GIVEN EXERCISE
Reproduce every one of the records below word for word, leaving out the pictures.

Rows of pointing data
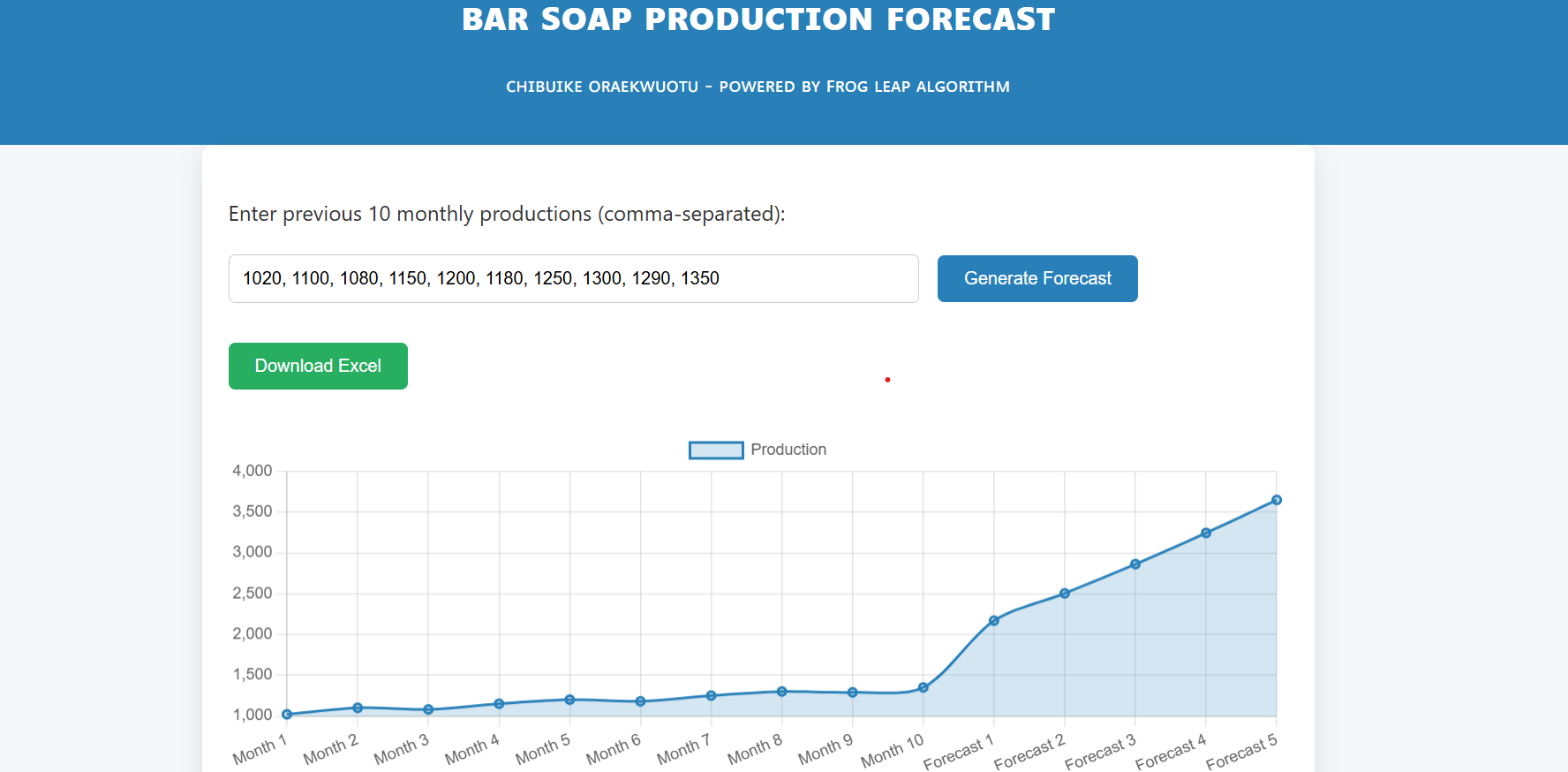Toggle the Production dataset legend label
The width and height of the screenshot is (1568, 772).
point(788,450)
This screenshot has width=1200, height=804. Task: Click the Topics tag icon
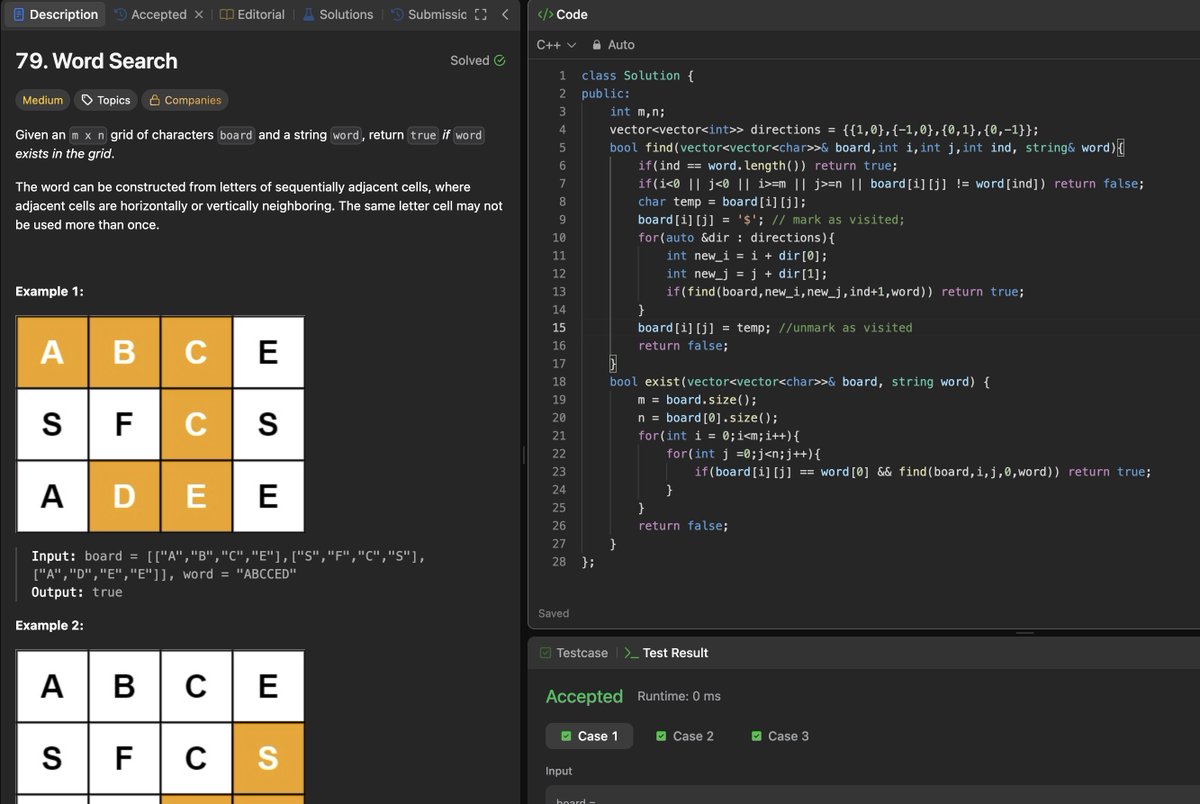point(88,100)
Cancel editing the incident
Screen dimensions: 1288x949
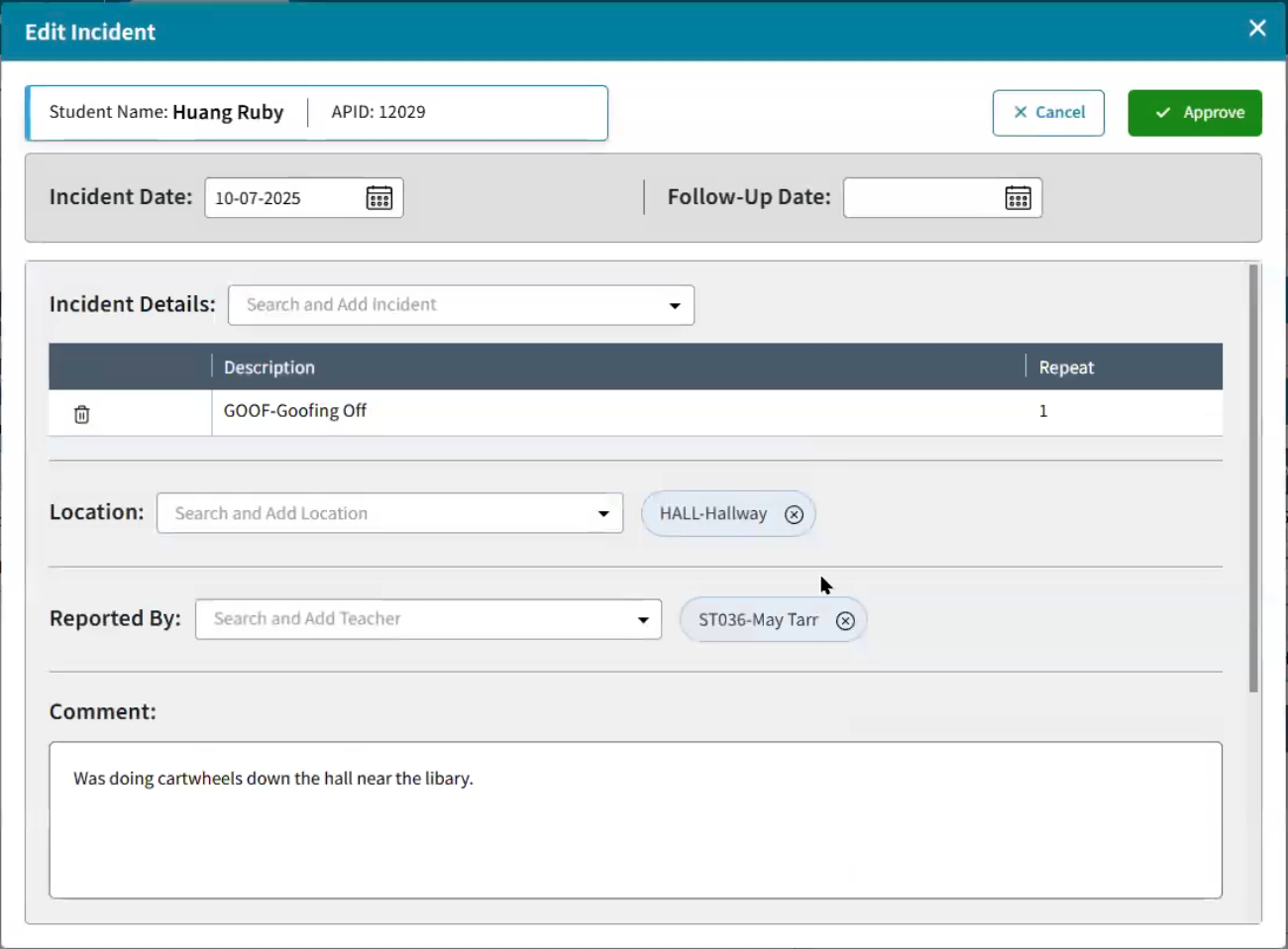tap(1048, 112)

RIGHT ANSWER
Toggle the Production dataset legend label
The width and height of the screenshot is (1568, 772).
point(788,450)
This screenshot has width=1200, height=804. Task: Click the Topics tag icon
point(88,100)
Cancel editing the incident
Screen dimensions: 1288x949
tap(1048, 112)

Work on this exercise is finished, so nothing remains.